Fango e polemiche nella 20esima giornata dell’Eccellenza, condizionata da campi al limite della praticabilità a causa delle piogge dei giorni scorsi. Un turno frammentato per quanto riguarda le squadre alessandrine, con la gara tra Vale Mado e Olmo rinviata già sabato. Anche la terna arbitrale di Libarna-Chisola ha deciso di non dare il via alle ostilità, dopo il sopralluogo sul terreno di gioco. In campo, invece, le altre compagini alessandrine, con l’Acqui fermato sul pari in trasferta a Cavour e l’1-1 tra Villalvernia e Castellazzo. I termali erano passati in vantaggio nel primo tempo con Gai ma, a inizio ripresa, il Cavour ha rimesso in piedi il match su calcio di rigore trasformato da Cirillo. I bianchi hanno poi stretto i denti per tutto il resto della gara, sotto di un uomo fino al 90esimo vista l’espulsione del portiere Teti rimediata nell’azione del rigore. Una conduzione arbitrale che non ha soddisfatto il mister dell’Acqui, Arturo Merlo: “vorrei più attenzione verso una squadra che ha battuto un record nazionale di vittorie consecutive, che è prima dall’inizio del campionato. Non è la prima volta che assistiamo a episodi come quelli di questa domenica, vedo una continuità di decisioni che non mi stanno bene. Sul calcio di rigore Teti mi ha detto di aver preso la palla e tra l’altro non era nemmeno l’ultimo uomo. E poi nel primo tempo ci hanno annullato un gol per un ipotetico fallo su calcio d’angolo che non ho visto. La palla di Granieri era finita dentro dopo che il portiere aveva sbagliato l’uscita”. A parte le rimostranze, Merlo si è comunque complimentato con i suoi: “abbiamo fatto una grande partita contro una squadra che da due anni si trova tra i primi posti della classifica. E su un campo ai limiti della praticabilità. Abbiamo preso un buon punto”.

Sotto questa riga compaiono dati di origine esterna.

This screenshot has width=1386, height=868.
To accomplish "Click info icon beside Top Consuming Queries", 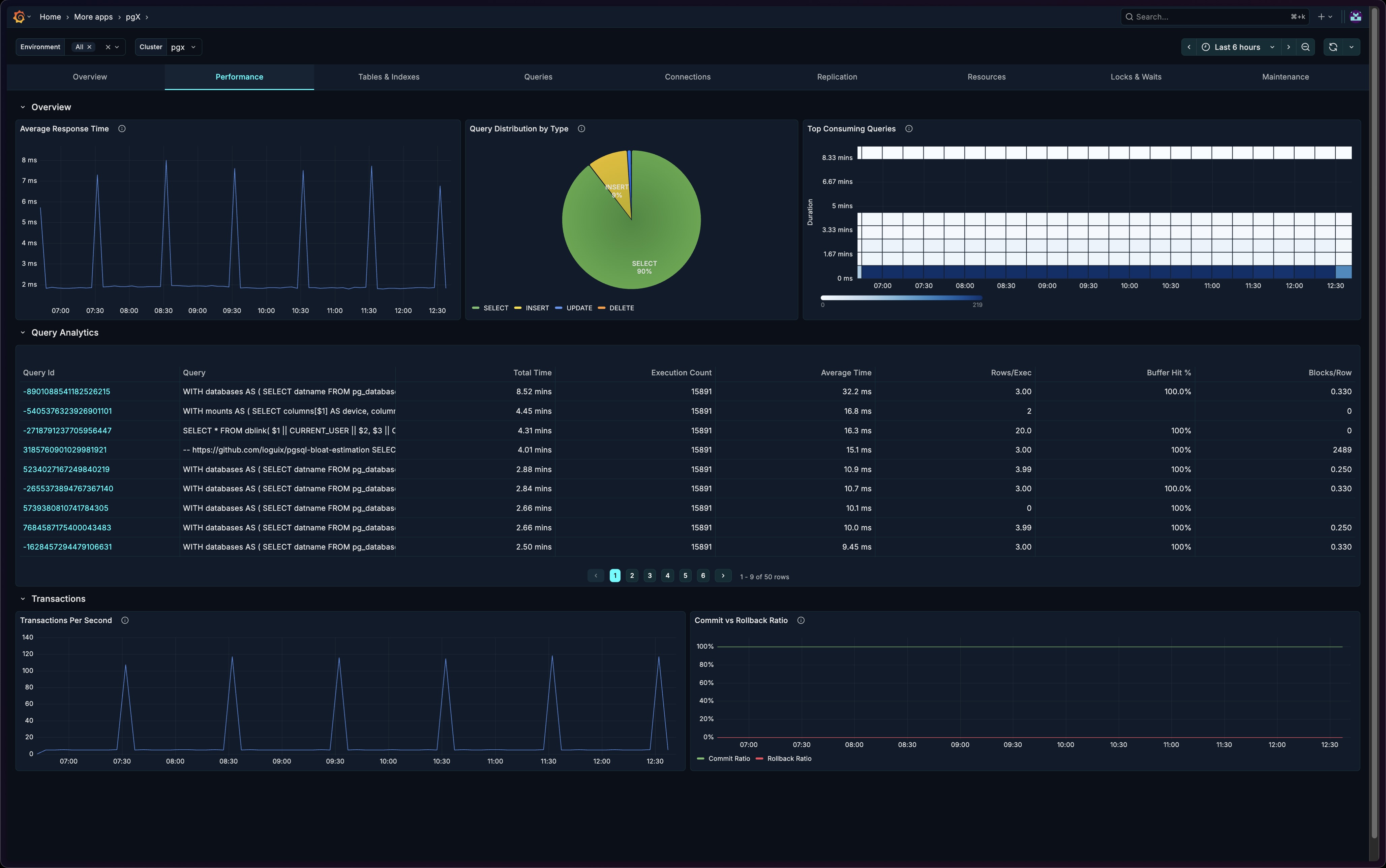I will [909, 129].
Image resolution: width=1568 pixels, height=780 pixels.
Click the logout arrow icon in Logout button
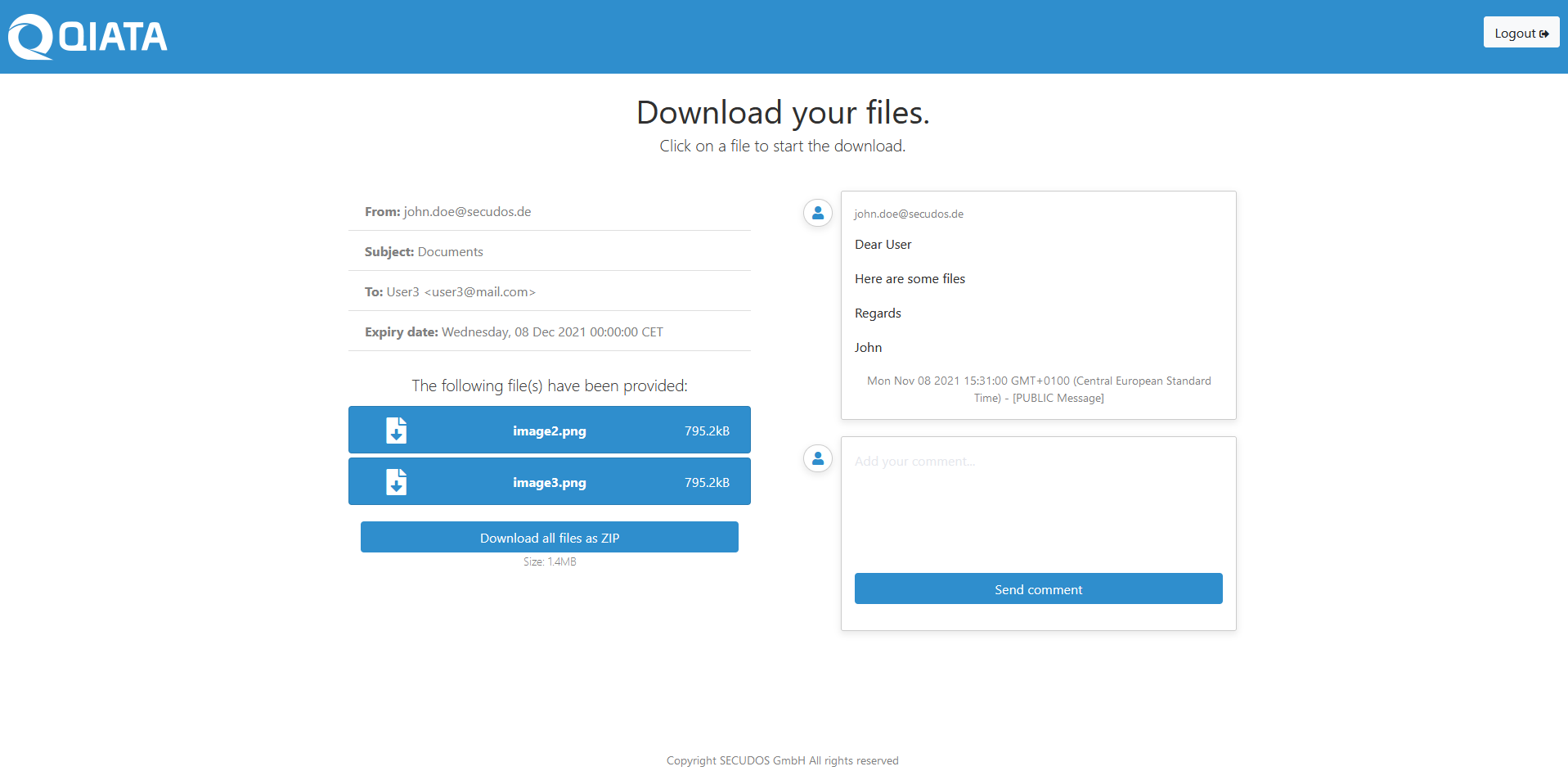click(x=1545, y=33)
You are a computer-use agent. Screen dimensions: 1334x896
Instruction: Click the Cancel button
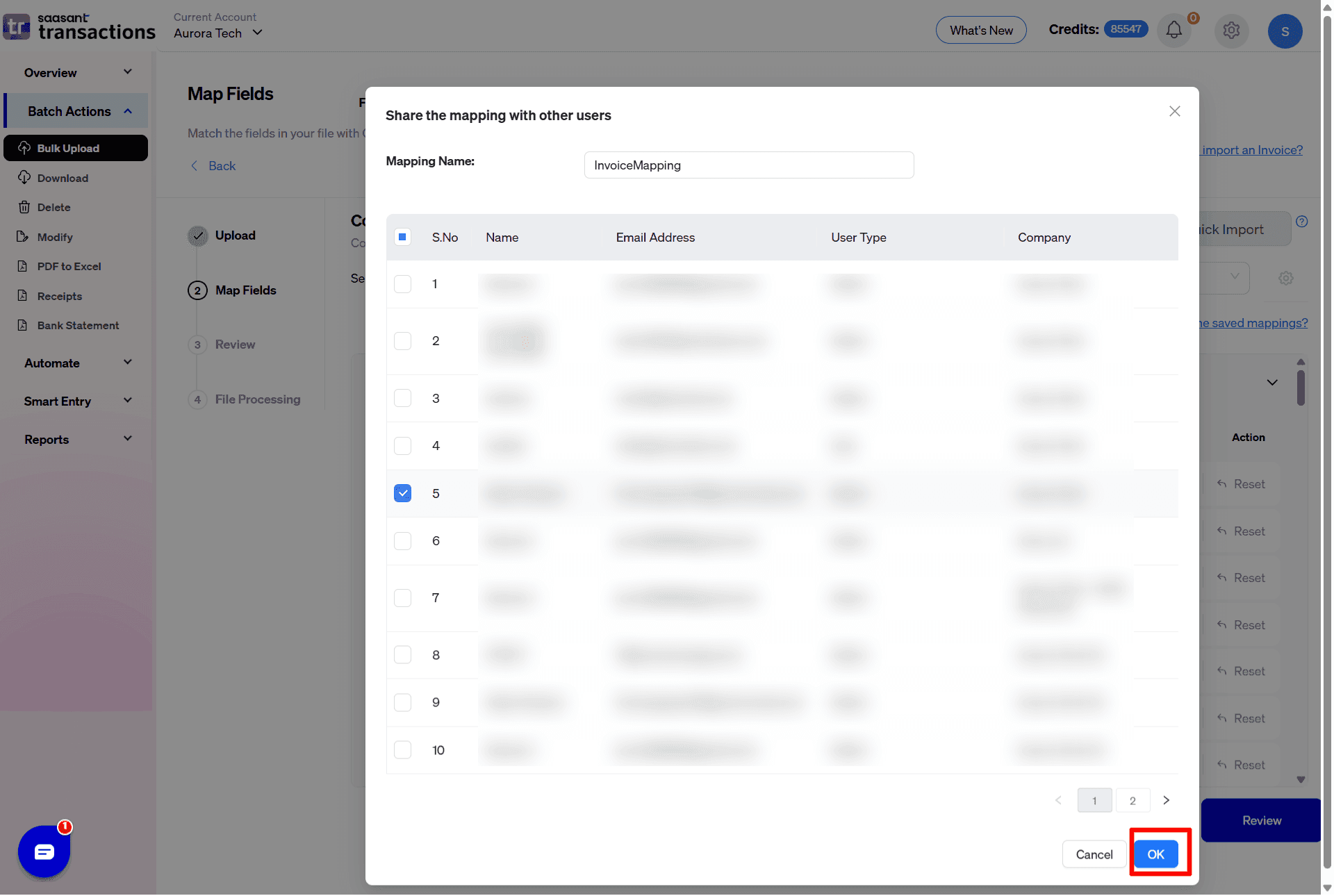coord(1094,854)
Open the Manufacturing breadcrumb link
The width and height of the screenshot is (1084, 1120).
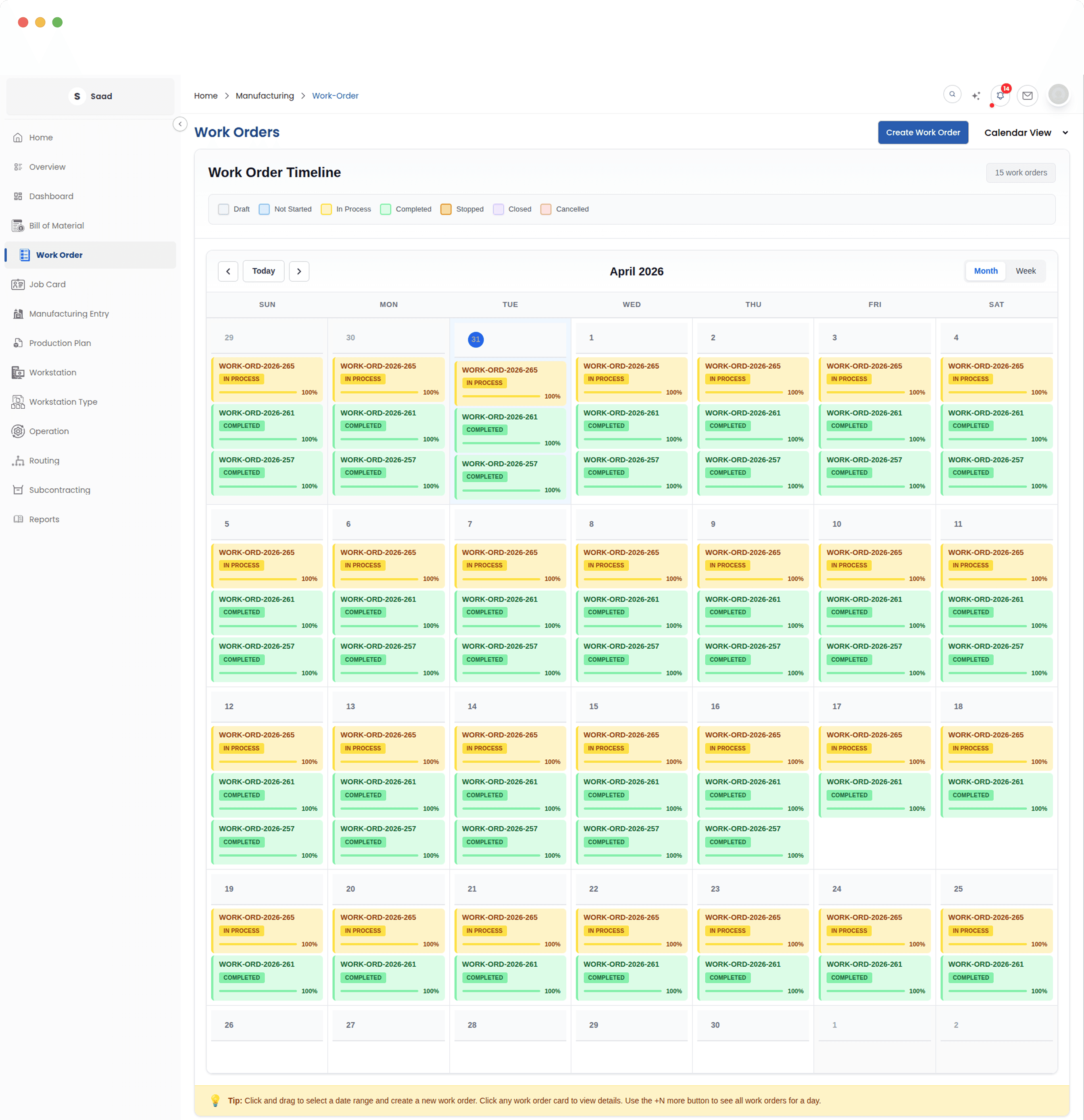click(265, 96)
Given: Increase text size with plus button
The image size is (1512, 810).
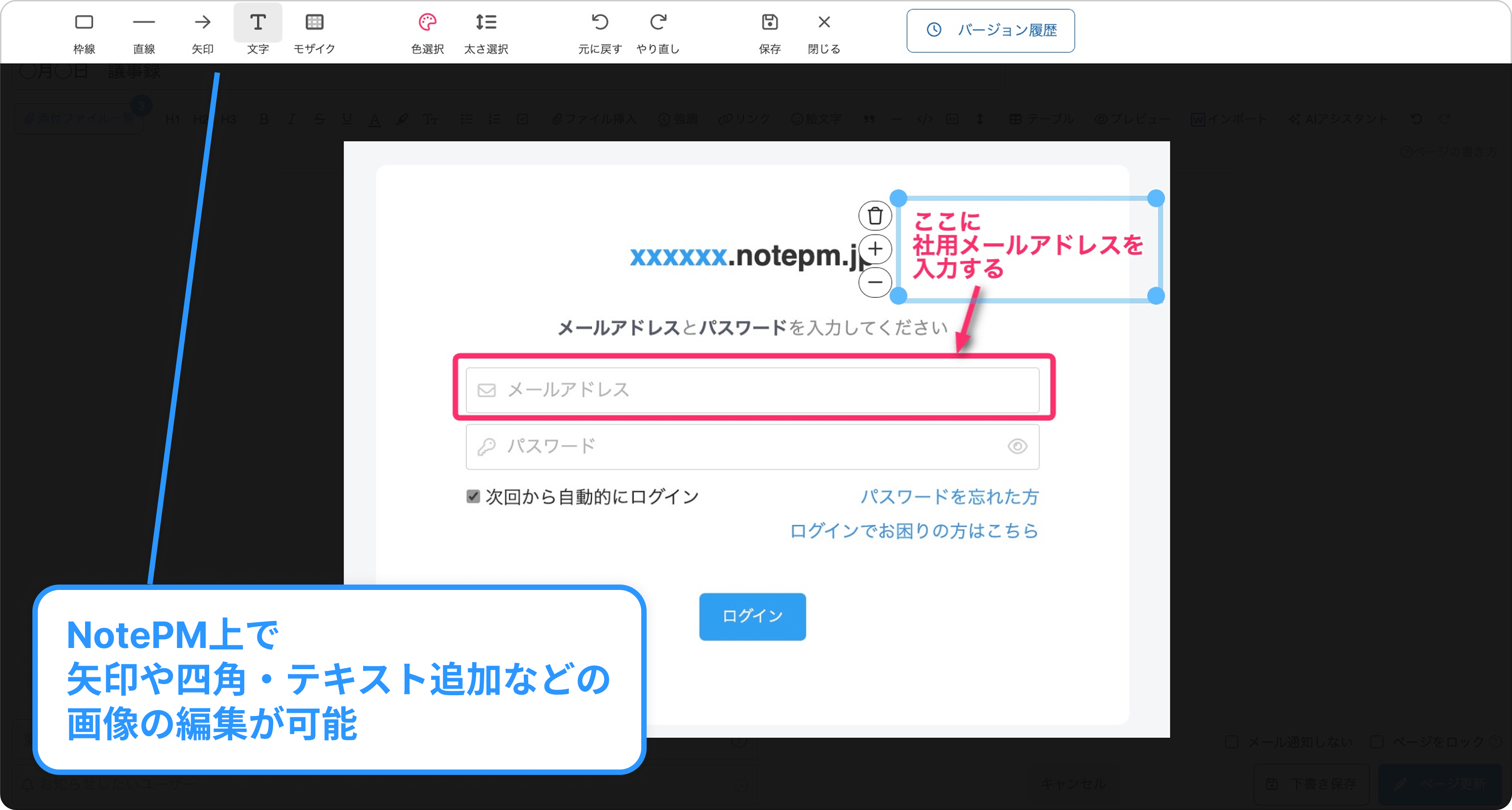Looking at the screenshot, I should (875, 249).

Pareggio anche tra Villalvernia e Castellazzo. Tutto è successo nel primo tempo, vantaggio ospite di Merlano ma i bianchi tortonesi hanno rimesso le cose a posto con Larganà. Su Radio Gold News, però, il direttore sportivo del Villalvernia, Francesco Musumeci ha sfogato la sua stizza: “e’ stata una partita giocata in piscina. E ricordo che, a dicembre, siamo stati costretti ad andare a Olmo con quasi un metro di neve spendendo i soldi per la trasferta. Vogliamo che le cose vengano fatte in maniera equa, visto che ci sono state gare che sono state sospese già sabato, si vede che noi non abbiamo la forza di altre società. La palla non rimbalzava. Era una partita da non giocare, meno male che nessuno delle due due squadre si è fatto male.”

“E’ stato un buon punto per tutte e due le squadre” ha aggiunto a Radio Gold News Cosimo Curino, direttore sportivo del Castellazzo “forse meritavamo qualcosa in più, soprattutto quando nel secondo tempo abbiamo sfiorato il vantaggio prima con un tiro di Rosset parato e un colpo di testa di Merlano che ha sfiorato il palo”.